**THE PROBLEM**
Without the pictures, copy all of the data exactly.

**AVAILABLE DATA**
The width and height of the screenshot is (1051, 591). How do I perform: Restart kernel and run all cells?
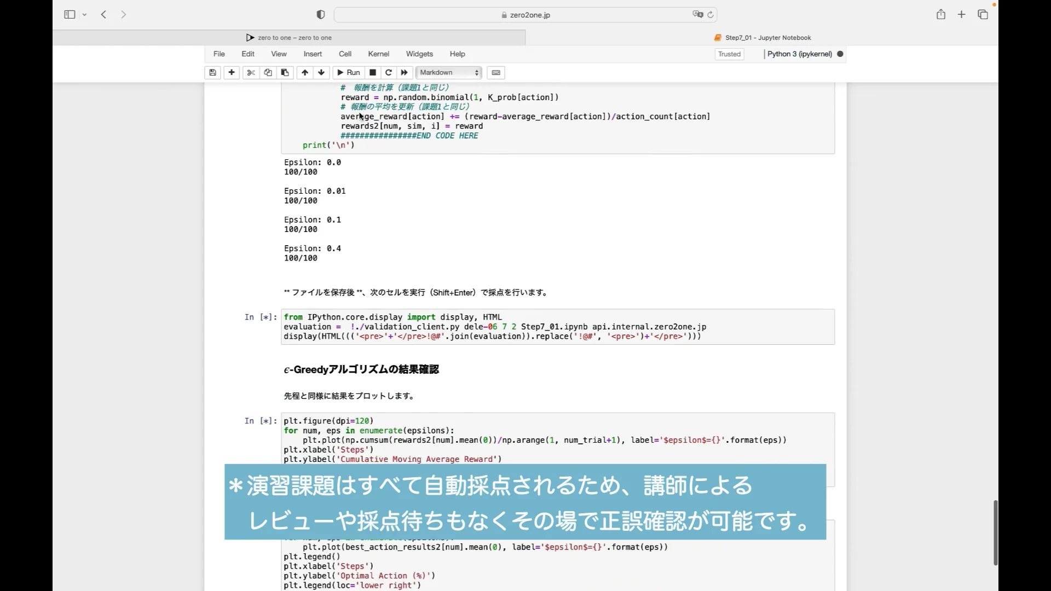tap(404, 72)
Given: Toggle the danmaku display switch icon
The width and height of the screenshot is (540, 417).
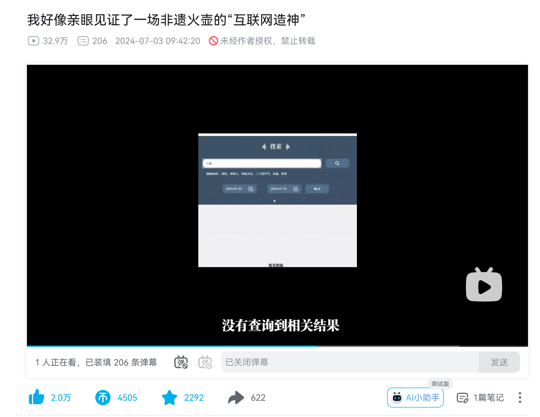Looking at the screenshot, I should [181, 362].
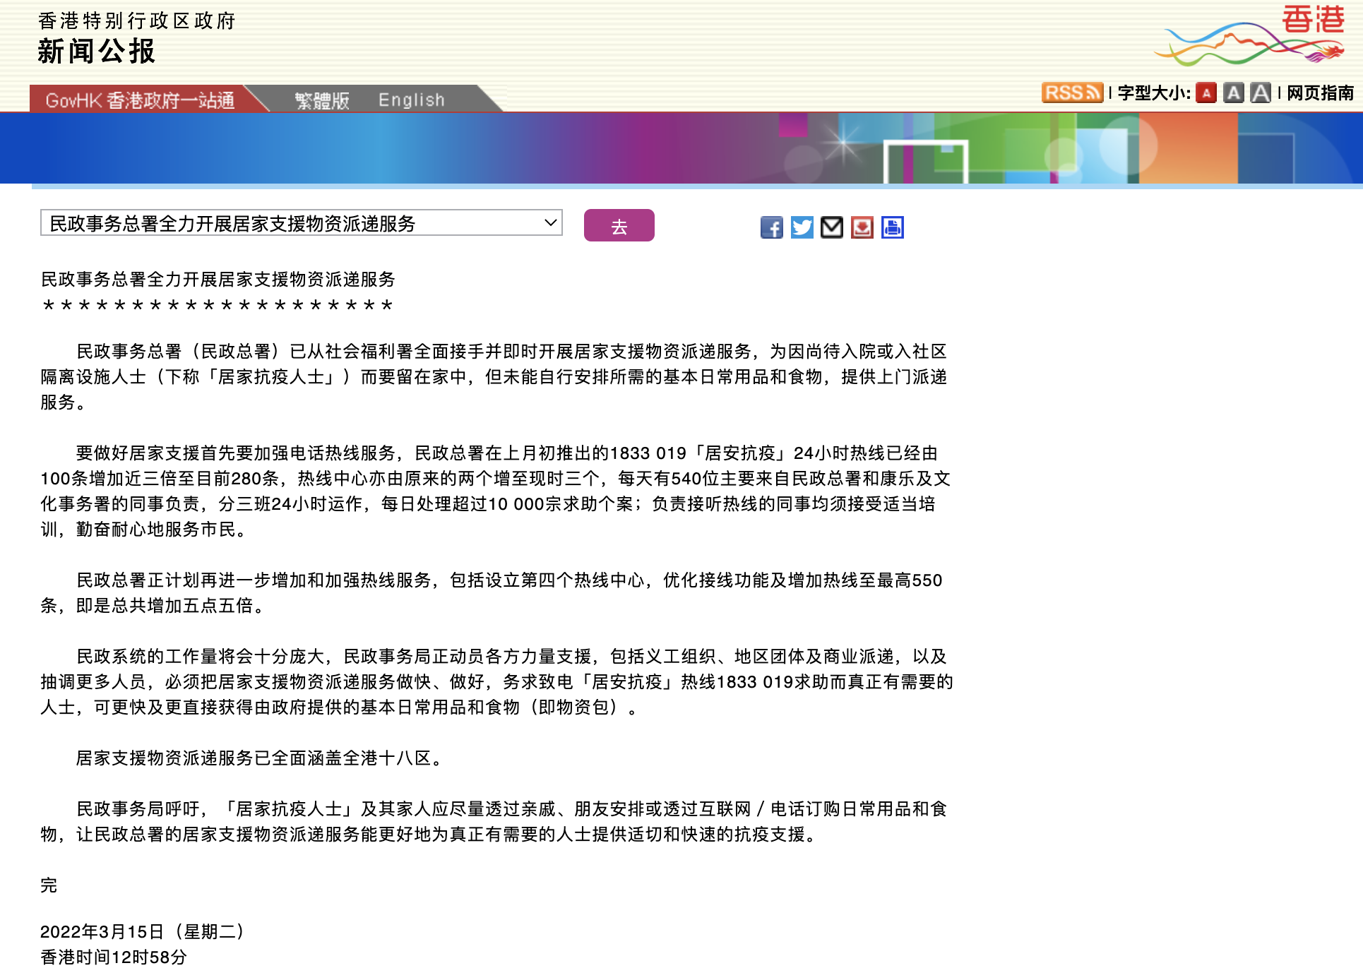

**COMPLETED EXERCISE**
The width and height of the screenshot is (1051, 591). How do I perform: Restart kernel and run all cells?
tap(404, 72)
Given: Toggle the danmaku display switch icon
The width and height of the screenshot is (540, 417).
Looking at the screenshot, I should [181, 362].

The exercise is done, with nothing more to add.